Location
- Country: Russia

Physical characteristics
- Mouth: Kuloy
- • coordinates: 65°53′22″N 43°28′15″E﻿ / ﻿65.88944°N 43.47083°E
- • elevation: 1 m (3 ft)
- Length: 140 km (87 mi)
- Basin size: 5,860 km^{2} (2,260 sq mi)
- • average: 50 m^{3}/s (1,800 cu ft/s)

Basin features
- Progression: Kuloy→ White Sea

= Soyana (river) =

The Kuloy River basin. The Soyana is shown

The Soyana (Сояна) is a river in Primorsky and Mezensky Districts of Arkhangelsk Oblast in Russia. It is a left tributary of the Kuloy. It is 140 km long, and the area of its basin 5860 km2. The main tributaries of the Soyana are the Nyrzanga (right) and the Telsa (left).

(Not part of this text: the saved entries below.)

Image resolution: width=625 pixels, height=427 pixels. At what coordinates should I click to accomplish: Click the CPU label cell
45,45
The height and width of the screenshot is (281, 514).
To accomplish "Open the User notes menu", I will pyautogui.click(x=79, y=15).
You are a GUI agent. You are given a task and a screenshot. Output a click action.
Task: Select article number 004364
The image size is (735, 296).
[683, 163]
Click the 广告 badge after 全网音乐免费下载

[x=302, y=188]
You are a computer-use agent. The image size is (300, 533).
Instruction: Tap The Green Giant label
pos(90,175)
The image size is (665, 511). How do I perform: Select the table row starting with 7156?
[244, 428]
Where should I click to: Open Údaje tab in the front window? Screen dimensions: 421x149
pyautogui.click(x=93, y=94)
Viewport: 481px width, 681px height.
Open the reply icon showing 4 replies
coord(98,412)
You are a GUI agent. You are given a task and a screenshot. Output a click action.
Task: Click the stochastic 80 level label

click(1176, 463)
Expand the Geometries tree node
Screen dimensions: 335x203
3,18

The Soyana collects the drain of the plateau on the eastern side of the Dvina Bay of the White Sea (known as White Sea - Kuloy Plateau). The river originates at the confluence of the Kepina and the Kotuga, and the Kotuga is the lower course of the Pochuga and the Yelovitsa, connected with them via a system of lakes. From the confluence, the river flows north-east. The only settlement on the river banks is the village of Soyana, in the Mezensky District on the right-hand bank 17 km upstream from the mouth.

The Soyana is navigable between the village of Soyana and the Kuloy River.